Court of Appeal’s considerations and conclusions on the Article 8 claim- right to private and family life
• The Secretary of State contended that Judge Lindsley had no basis for concluding that there were “very compelling circumstances” in the case, such that PF’s deportation would breach the article 8 rights of him and/or his children. It was noted that she found that “the medical consequences of his deportation” as she had found in relation to the article 3 ground in themselves would have a disproportionate effect on PF’s private life.
• The Court of Appeal concluded, in making that stark conclusion, Judge Lindsley fell into the error identified in GS (India) and SL (St Lucia), by in substance treating the article 8 claim as an article 3 claim with simply a lower threshold.
• It was also observed that Judge Lindsley found that it would be more than unduly harsh for PF’s children to face his illness and death within five years, such that his deportation would have a disproportionate effect on their family life. Although she also referred to the similar effects on MP, the Partner, the judge was clear that she considered only the effects on the children were “over and above harsh”, and thus satisfied the section 117C(6) test. The Court stated that although it accepted that section 117C(6) requires an assessment of factors in respect of which the judge below had a wide margin of appreciation, Judge Lindsley had erred in finding article 8 would be breached if PF were deported.
• Whilst PF and his children have close family ties, that family life was inevitably “limited” given his periods in custody which were about 12 years in total.

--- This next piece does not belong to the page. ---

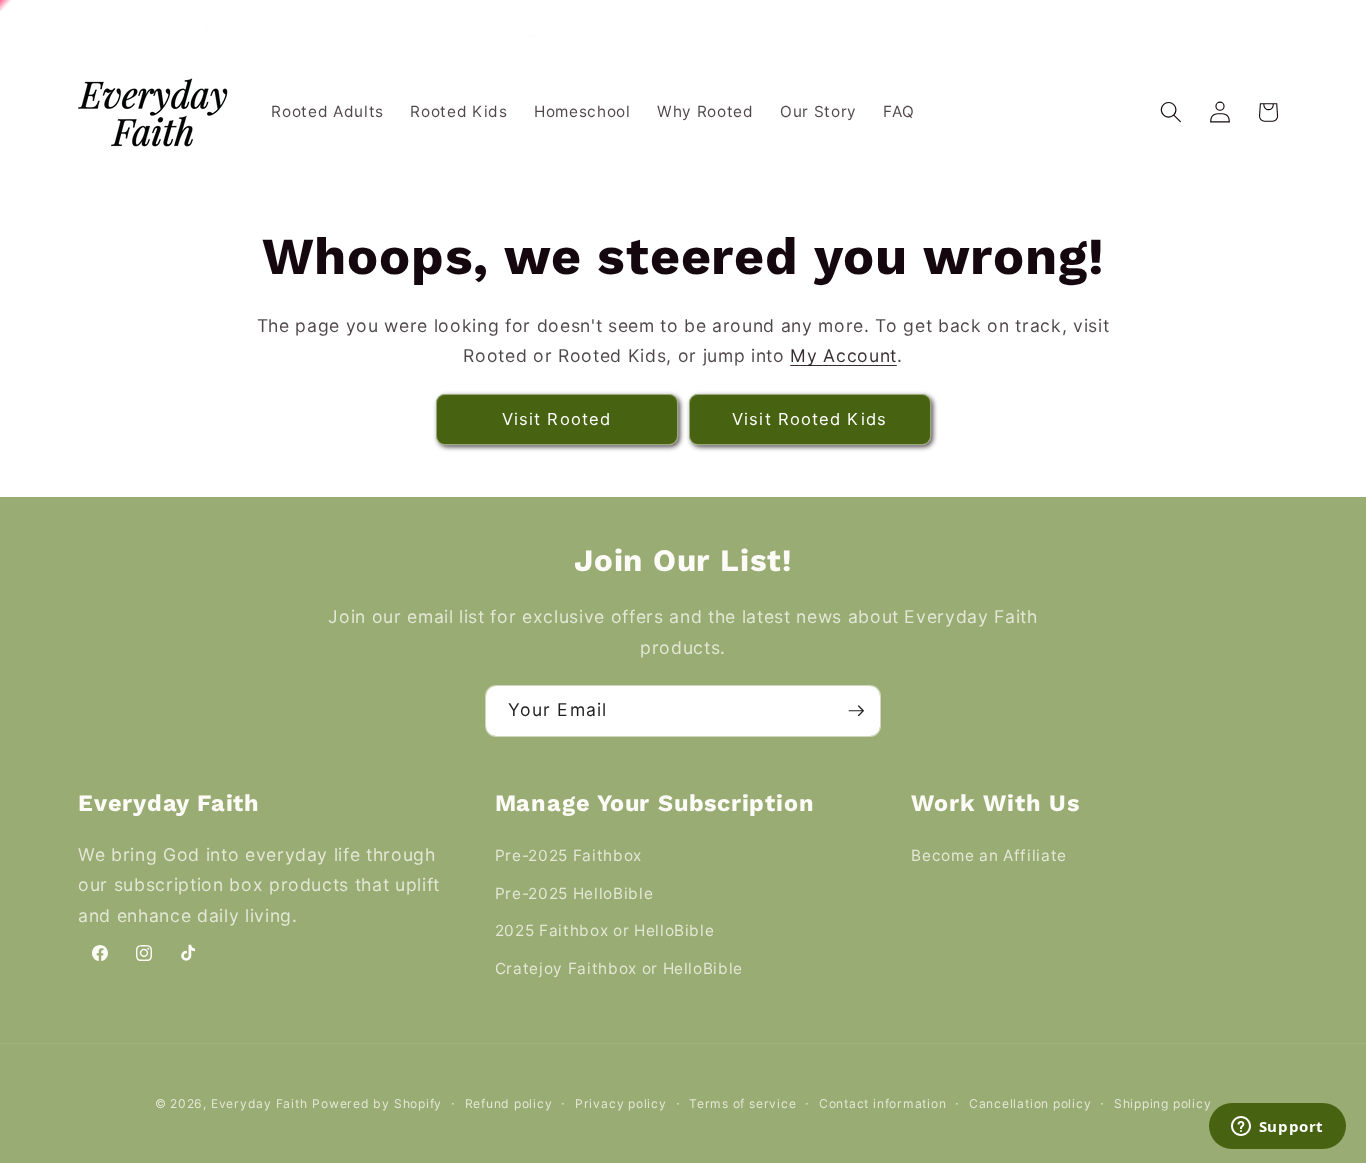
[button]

• Although PF’s deportation would have a real and damaging impact on the children, that was a common consequence of the deportation of a person who has children in this country which was not exceptional.
• The separation of children from a deported parent is an unfortunate but usual consequence of a deportation order. The degree of upset that is contemplated for the children is unfortunate but clearly not extraordinary; and, in the Court’s view, comes nowhere near meeting the unduly harsh test even on the exclusively child-centred approach required by KO, let alone the more stringent “very compelling circumstances” test in section 117C(6) of the 2002 Act.
• It was difficult to see how PF’s suffering more serious and/or more frequent sickle cell crises in Nigeria could make deportation “over and above” unduly harsh for the children. The evidence suggested that PF’s life expectancy would be reduced if he was removed to Nigeria; but it did not support a finding that PF would die within the next five years. The fact that the children would, at some stage, have to face the death of their father abroad, again, falls far short of being unduly harsh, let alone a very compelling circumstance.
• The evidence fell far short of being capable of amounting to even “unduly harsh” for the purposes of section 117C(5) of the 2002 Act let alone “very compelling circumstances” for the purposes of section 117C(6). PF had committed several very serious offences, and in the Court’s view, the public interest in deporting him as expressed in the statutory provisions and the Immigration Rules overwhelmed the rights and interests of PF and his family.
PF ultimately did not succeed in his Article 3 and Article 8 claim before the Court of Appeal.
PF(Nigeria ) confirms that the Supreme Court has given permission to appeal in AM (Zimbabwe), and the hearing has been set down for December 2019.
Whether or not the Court in PF(Nigeria) was profoundly moved in light of PF’s serious medical condition ( they expressed “considerable sympathy” within their judgement), on the basis of the test in “N”, since 2005, Judges have been expected in practice to routinely adopt an absolute cold approach when making decisions based on Article 3 medical condition cases. Some Immigration Judges, unable to bear the legal straight jacket that the test entails, have allowed themselves to take a more liberal stance, grasping with both hands the apparent reprieve seemingly presented by the Paposhvilli test, only to have their knuckles rapped by higher court judges such as happened in PF(Nigeria).
It is only a few months to December and hopefully soon thereafter, the Supreme Court will bring in some much needed clarity to the two competing tests which are currently plaguing Tribunal Judges.